Take, for example, Spassky vs Fischer, 1972 and the infamous 29...Bxh2. Several grandmasters, including R. Byrne and Larsen but most notably Speelman in his "Analyzing the Endgame", analyzed the endgame after 29...Bxh2 extensively (without the help of computers and chess engines; good ones were not available at the time) and concluded that Fischer could have held the draw with best play. But they were all wrong. Computer analysis (mine, with a "minor" assistance from Rybka) showed that after 29...Bxh2 Fischer was lost against best play by Spassky (see analysis starting at Spassky vs Fischer, 1972 (kibitz #455)).
That is the key however, "best play by Spassky". It's easy (though time-consuming) to sit in a chair in front of a computer, have it analyze line after line, review the results, and document a conclusion. But players OTB don't have that luxury, no matter how good they are they make mistakes, particularly understandable when in time pressure. So there is no guarantee that OTB Spassky would have always found the best moves.
But that works both ways. There is no guarantee that Fischer would have always found the best moves OTB either. Indeed, being continually on the defensive and struggling to get a draw, is almost a guarantee that the best move in each position will not always be found. And, indeed, some of Fischer's moves were criticized as throwing away the draw. But the draw was not there in the first place - the computer says so.

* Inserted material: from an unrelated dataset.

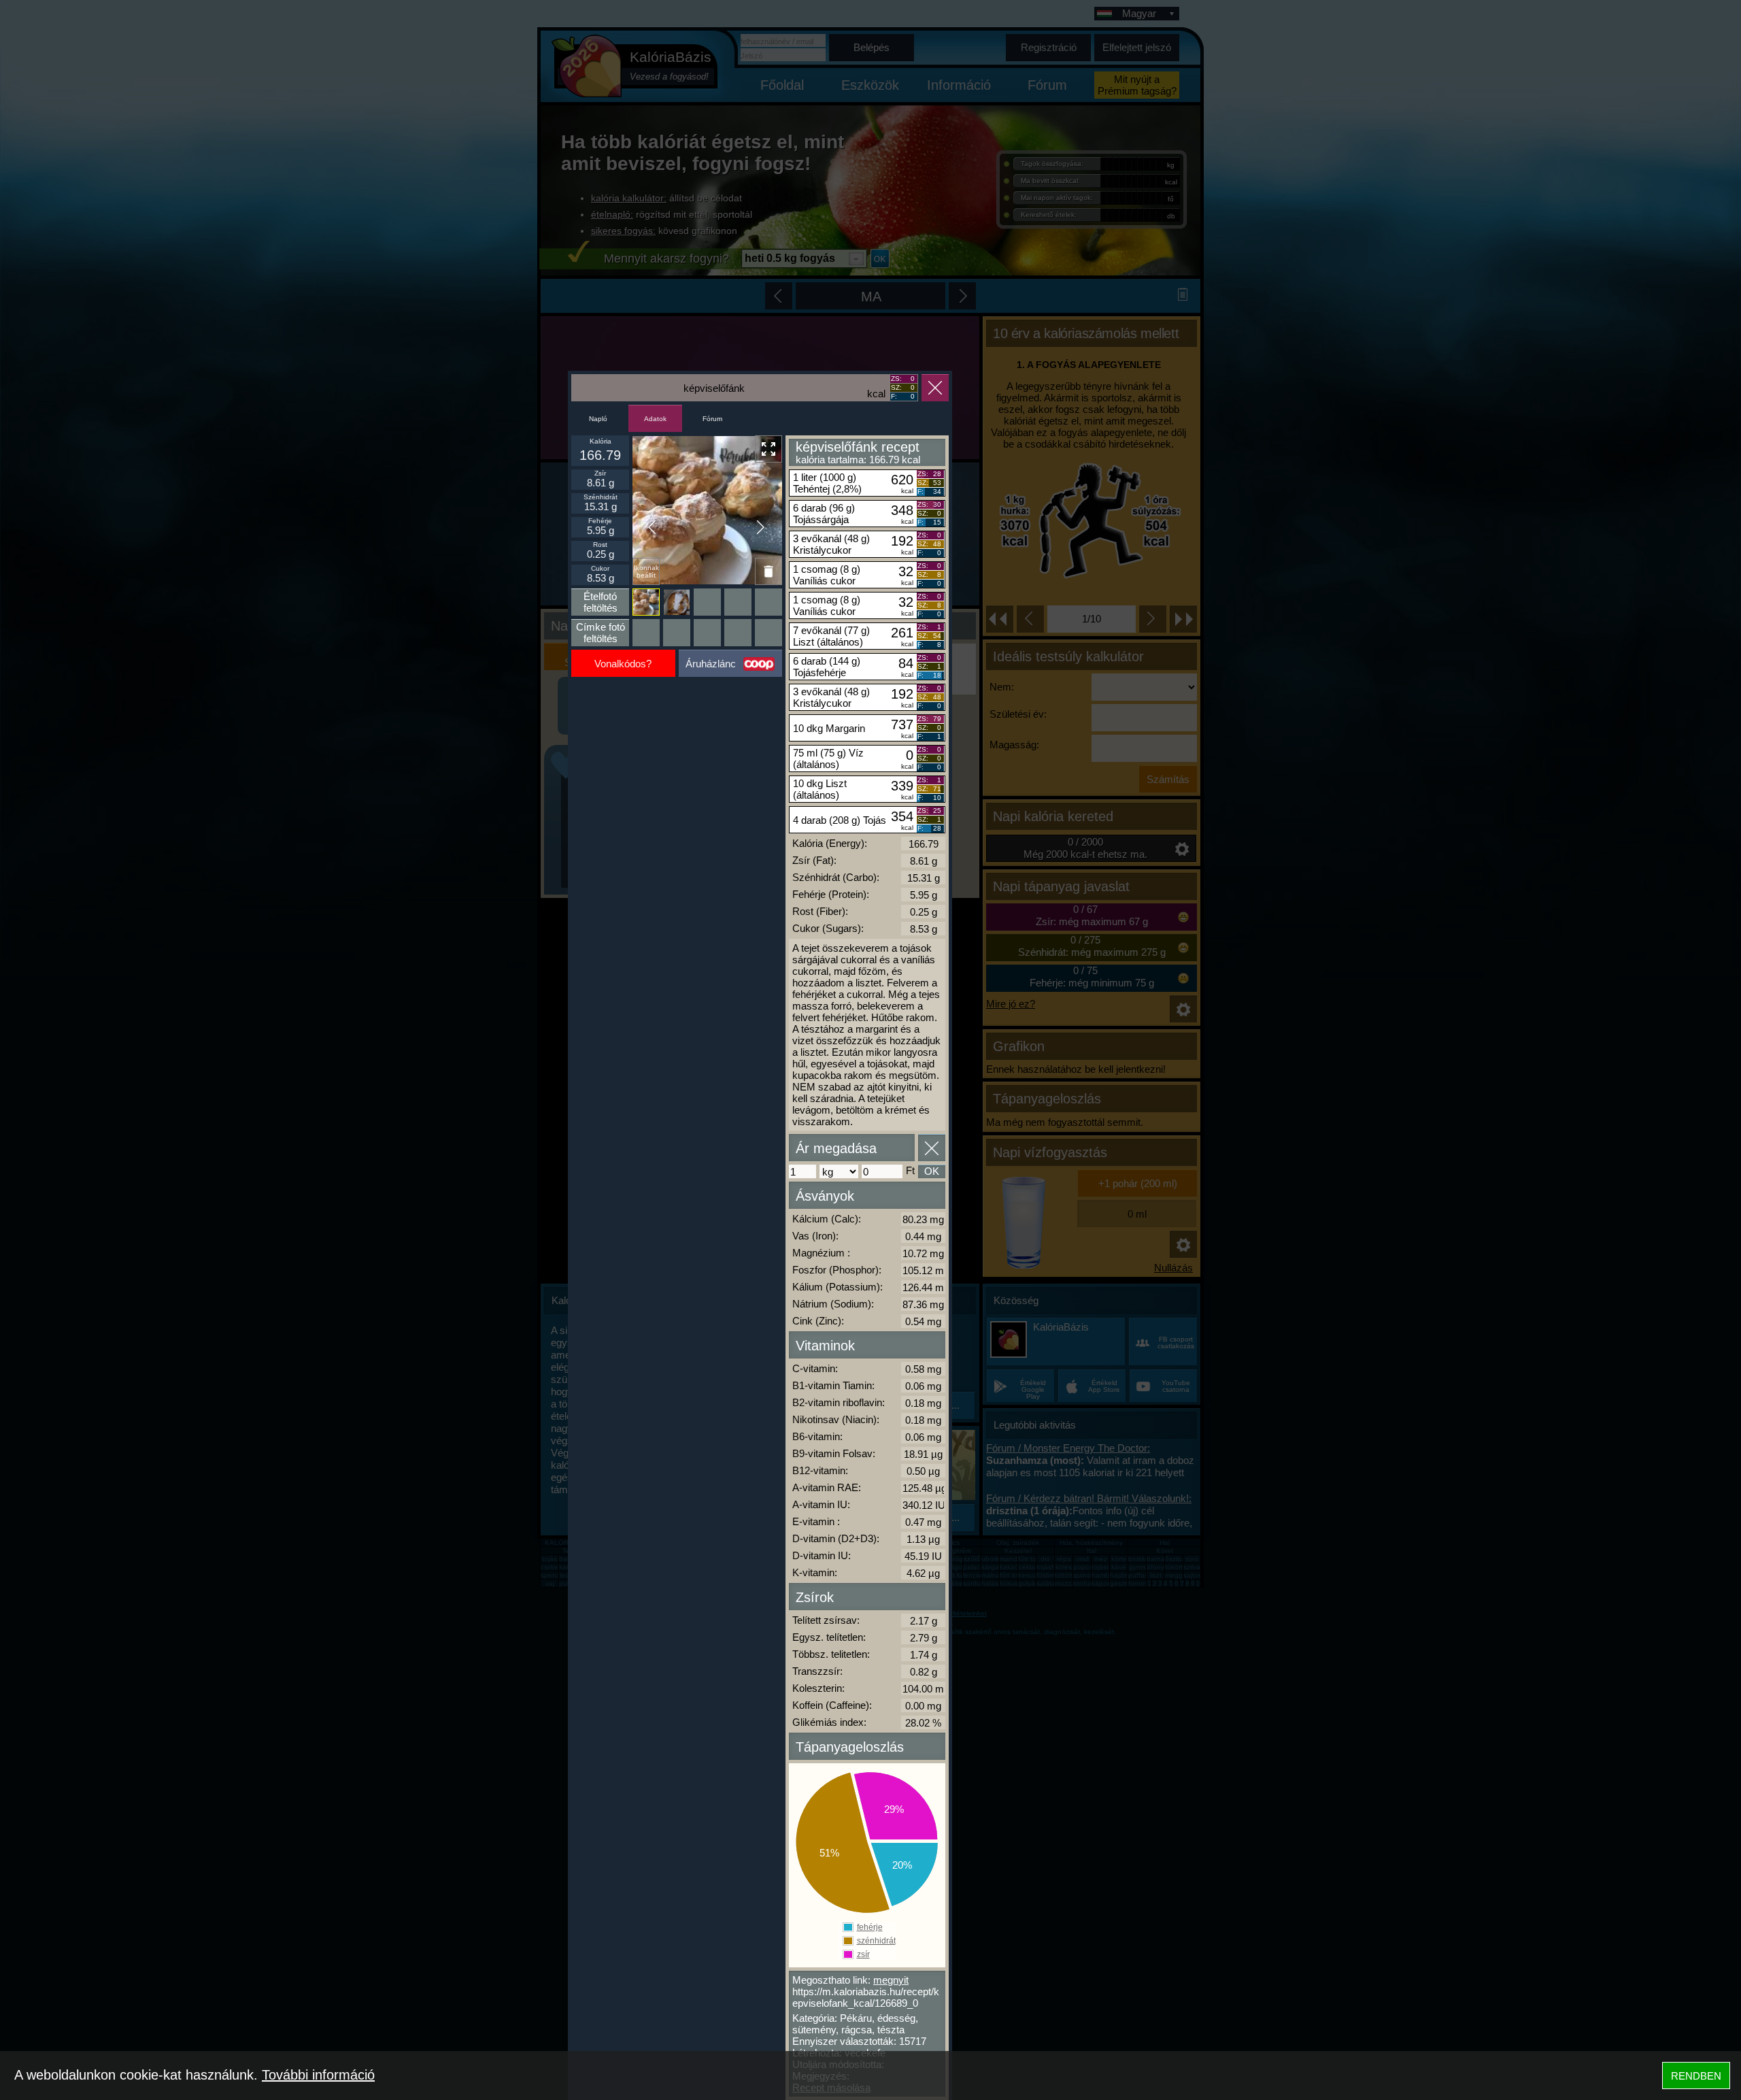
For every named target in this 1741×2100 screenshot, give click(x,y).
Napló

|Nov-14-15|| ||alisog: Shift the crucial black elephant takes the horse in c3|
|Jan-02-16|| ||Dionyseus: <AylerKupp> My computer analysis shows that Fischer could have drawn the first game with 31...Ke7. I posted my analysis at Spassky vs Fischer, 1972|
|Jan-02-16|| ||Howard: Just looked at it....doesn't look like very computer-like analysis to me.|
|Jan-02-16|| ||Dionyseus: <Howard> <Just looked at it....doesn't look like very computer-like analysis to me. >|
I assure you it is. I have experience as a correspondence chess player. If you find any improvements for white in my line let me know, and if you'd like to play against my 31...Ke7 line I'd gladly do so. We could play at the rate of a move a day if that's alright with you.
|Aug-17-16|| ||maseras: 11...Nh5?!
nice. In my opinion, fischer has already knew that 11...Nh5?! is too risky. 12.Bxh5 gxh5 13.Nd1! or 13.Kh1 could be the end of World Championship Match for Fischer.
|Aug-17-16|| ||RookFile: Yes, Gligoric found this recipe, it makes black look bad. Here's one example:|
Gligoric vs Browne, 1972
I think that Fischer had played over so many games of Spassky's that he started to think like Spassky. For that reason, Nd1 didn't occur to Fischer because it was not the type of move Spassky would play.
|Aug-17-16|| ||RookFile: Here's another:
Gligoric vs Kavalek, 1972
|Aug-17-16|| ||Petrosianic: Clearly if he played Nh5, he did not believe it was not too risky to play.|
|Aug-17-16|| ||Howard: Mednis once wrote in Chess Life that various players "chipped away" (that was the expression he used) at Fischer's strange knight move over the next several years.|
|Aug-17-16|| ||RookFile: It's not like Spassky was an idiot. He played Nc4 and Ne3 with the idea of controlling f5. Evidently, one of the virtues of the unexpected Nd1 is that it allows (after a4) Ra3 and if needed, the rook on a3 can swing over to the kinside. The other is that white can also play the bishop to c3 and challenge the g7 bishop (this happens all the time in the Benko Gambit).|
|Sep-13-16|| ||ZonszeinP: But he (Spassky) was playing that game under very odd conditions.